I don't know the details of this story, but it seems to be common practice for Islamic militants to shield themselves in mosques, schools, etc. With today's media the way it is, these terrorists are in a win-win situation. They may find sanctuary in those places; and if they do not, they still win because they now have martyrs and their enemies are portrayed as villains by the media. Why won't the media question terrorists' tactics and lack of ethics in using such facilities?


----------



## swampbuck (Sep 19, 2007)

tiger dog I accept your criticizm and you raise a good point. now knowing that is how they fight their wars and knowing their will be heavy casualties of innocent people should we look the other way, when we know our govt sells isreal the weapons. is it in our national interest to be in the middle of this. us support for isreal is one major cause for american resentment around the arab world and cited as a reason for the 9/11 attacks it is what fuels the radicals and gives their positions merrit to the rest of the arab world. the more we meddle in their affairs the more al queda recruitment soars. if anything can unite a country it is a presence of a foreign enemy we know that from experience. the us agression towards iran unites the iranians against america, it undermines the home grown dissidents in iran. freedom and democracy cannot be forced on people through the barrel of a gun. we should do the noble thing and allow the self determination of the arab people to bring about revolution.


----------



## Bobm (Aug 26, 2003)

Swampbuck you should buy a larger turbin the one your wearing is too tight. What a bunch of hooey! These bastards have been lobbing 3000 missles into civilians targets since the last ceasefire.

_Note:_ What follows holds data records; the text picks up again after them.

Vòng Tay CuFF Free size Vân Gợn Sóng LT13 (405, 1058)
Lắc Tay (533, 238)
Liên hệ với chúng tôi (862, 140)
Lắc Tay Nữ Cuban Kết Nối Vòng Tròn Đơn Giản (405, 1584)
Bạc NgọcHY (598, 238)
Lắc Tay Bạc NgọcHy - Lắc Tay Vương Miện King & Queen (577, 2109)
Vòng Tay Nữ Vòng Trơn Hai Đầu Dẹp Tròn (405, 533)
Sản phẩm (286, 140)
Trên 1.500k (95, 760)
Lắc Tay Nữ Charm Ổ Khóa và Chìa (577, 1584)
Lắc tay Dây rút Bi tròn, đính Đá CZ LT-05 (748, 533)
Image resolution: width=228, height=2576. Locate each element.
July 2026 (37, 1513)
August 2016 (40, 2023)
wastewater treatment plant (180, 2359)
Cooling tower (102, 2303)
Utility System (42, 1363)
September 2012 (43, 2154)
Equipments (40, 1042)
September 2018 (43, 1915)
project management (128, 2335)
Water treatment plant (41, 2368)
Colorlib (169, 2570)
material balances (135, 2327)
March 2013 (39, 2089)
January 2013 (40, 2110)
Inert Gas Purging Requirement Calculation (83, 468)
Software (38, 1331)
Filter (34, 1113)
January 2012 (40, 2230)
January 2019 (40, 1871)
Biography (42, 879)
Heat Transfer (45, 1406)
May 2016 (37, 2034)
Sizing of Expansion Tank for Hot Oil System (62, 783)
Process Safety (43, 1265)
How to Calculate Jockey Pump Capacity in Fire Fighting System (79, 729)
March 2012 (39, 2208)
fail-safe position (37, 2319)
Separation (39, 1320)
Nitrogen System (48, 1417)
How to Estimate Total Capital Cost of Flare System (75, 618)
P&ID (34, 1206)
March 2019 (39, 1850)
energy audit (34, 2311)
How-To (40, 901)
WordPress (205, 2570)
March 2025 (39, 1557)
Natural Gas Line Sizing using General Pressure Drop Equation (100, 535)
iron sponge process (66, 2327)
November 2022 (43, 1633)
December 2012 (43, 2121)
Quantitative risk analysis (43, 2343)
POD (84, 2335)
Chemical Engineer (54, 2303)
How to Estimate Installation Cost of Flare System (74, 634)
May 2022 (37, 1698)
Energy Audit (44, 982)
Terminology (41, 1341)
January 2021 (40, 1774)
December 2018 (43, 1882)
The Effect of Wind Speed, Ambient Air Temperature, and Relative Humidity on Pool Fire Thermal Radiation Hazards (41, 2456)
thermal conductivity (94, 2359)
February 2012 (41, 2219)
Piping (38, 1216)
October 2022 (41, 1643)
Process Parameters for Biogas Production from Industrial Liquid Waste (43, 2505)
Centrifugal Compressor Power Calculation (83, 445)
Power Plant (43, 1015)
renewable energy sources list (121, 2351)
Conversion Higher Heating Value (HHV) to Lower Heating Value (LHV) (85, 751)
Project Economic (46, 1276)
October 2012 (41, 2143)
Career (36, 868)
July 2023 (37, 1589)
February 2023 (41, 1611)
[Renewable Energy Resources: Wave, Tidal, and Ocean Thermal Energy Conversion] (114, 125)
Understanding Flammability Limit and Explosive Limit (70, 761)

Isreal should kill them all and nuke Iran while they are at it.


----------



## Plainsman (Jul 30, 2003)

Plainsman wrote:


> I have to be honest, and this isn't personal because I doubt that last paragraph is your own writing,


Swampbuck responded:


> tell me why you have to resort to charecter assasination


I still doubt it was your writing. I see when you do copy someones words you don't use the quote option at the top of the text block. Try quoting so we know what you write, and what is someone else's words.

It's very obvious you give the United Nations credability and I give them less than none. I watched the interview of the Hamas militant on television and he said he was in the school along with others from Hamas, that they had fired on Israel, but they thought they would be safe in the school. Now the UN says Israel admits it was baseless. I don't believe it.



> is it in our national interest to be in the middle of this


 Yes. The radical Muslims will not let us ignore them. If Israel ignores them they just keep shooting. 
Example from Bobm:


> These bastards have been lobbing 3000 missiles into civilians targets since the last ceasefire.


Actually Bob the count is up to I believe 11,000 now. For years Israel has watched it's men, women, and children die without responding. How many of us would be willing to watch thousands of missiles and mortars land in our neighborhood killing our neighbors and not respond. I think criticizing Israel is extreme hypocrisy.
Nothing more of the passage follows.